§ **RECORD SET**:
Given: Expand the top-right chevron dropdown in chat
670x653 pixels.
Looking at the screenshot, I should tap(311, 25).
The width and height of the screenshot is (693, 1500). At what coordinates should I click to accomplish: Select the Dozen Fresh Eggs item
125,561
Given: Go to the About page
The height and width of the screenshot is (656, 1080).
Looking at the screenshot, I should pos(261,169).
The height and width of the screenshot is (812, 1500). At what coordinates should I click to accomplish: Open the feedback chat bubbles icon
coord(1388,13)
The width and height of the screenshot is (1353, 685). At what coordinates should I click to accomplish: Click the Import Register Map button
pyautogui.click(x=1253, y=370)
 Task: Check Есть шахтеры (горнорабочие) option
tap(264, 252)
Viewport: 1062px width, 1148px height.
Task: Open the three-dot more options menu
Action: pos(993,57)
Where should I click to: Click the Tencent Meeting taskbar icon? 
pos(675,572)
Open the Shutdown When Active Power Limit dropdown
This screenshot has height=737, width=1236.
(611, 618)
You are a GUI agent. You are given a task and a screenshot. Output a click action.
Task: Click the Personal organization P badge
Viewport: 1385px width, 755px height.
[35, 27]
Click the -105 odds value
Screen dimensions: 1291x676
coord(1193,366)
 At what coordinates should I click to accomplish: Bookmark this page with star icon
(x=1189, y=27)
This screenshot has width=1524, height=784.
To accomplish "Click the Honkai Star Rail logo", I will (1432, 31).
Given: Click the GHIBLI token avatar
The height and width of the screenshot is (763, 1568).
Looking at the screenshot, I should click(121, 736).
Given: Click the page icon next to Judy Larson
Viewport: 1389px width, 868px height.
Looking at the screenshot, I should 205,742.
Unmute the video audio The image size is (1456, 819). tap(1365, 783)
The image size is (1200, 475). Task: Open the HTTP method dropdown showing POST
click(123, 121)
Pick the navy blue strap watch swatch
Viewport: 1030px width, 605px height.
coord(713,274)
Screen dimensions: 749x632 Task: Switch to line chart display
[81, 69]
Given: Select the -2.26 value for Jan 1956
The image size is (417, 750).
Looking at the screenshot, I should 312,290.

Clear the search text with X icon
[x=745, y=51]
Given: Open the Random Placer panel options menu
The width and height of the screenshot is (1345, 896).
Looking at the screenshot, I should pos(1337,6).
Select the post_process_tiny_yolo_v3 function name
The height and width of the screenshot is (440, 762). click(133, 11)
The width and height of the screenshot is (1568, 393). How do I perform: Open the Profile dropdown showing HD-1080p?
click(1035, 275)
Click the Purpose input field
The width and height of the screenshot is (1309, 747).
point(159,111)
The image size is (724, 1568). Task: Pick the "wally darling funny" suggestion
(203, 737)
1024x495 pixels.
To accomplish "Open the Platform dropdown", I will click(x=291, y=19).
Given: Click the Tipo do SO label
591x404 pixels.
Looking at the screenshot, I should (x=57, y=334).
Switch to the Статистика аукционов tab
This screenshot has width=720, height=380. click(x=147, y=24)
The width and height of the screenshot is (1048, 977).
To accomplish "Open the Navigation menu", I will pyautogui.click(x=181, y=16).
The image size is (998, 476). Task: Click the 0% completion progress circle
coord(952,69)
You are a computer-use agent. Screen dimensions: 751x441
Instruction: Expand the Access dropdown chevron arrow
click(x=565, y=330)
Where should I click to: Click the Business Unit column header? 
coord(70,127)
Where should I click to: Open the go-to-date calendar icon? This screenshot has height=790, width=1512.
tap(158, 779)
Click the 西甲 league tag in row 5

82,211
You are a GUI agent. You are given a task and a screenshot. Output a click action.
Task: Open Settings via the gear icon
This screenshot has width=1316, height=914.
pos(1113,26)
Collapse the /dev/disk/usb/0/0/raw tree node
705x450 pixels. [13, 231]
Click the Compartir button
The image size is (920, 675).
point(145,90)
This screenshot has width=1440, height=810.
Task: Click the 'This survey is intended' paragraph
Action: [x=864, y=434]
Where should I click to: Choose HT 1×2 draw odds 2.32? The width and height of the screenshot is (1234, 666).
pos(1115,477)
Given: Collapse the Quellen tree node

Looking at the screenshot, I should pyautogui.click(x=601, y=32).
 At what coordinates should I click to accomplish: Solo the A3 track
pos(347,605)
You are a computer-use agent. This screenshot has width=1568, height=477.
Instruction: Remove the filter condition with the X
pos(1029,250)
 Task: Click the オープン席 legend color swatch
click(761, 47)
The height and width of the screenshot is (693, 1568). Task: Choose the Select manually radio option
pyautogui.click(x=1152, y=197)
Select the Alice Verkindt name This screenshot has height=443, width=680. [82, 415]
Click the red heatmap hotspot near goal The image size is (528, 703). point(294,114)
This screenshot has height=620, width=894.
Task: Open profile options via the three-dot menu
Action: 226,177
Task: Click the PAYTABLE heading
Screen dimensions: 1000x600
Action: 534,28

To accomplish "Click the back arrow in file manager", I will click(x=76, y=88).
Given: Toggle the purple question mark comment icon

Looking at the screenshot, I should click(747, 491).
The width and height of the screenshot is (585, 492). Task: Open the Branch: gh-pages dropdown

§ **WORK TO BE COMPLETED**:
Every line containing the string "computer" should be pulled from the listing and copied.

§ **TASK SOLUTION**:
You are a computer-use agent. Screen dimensions: 751x441
You are a computer-use agent. This screenshot has width=1568, height=477.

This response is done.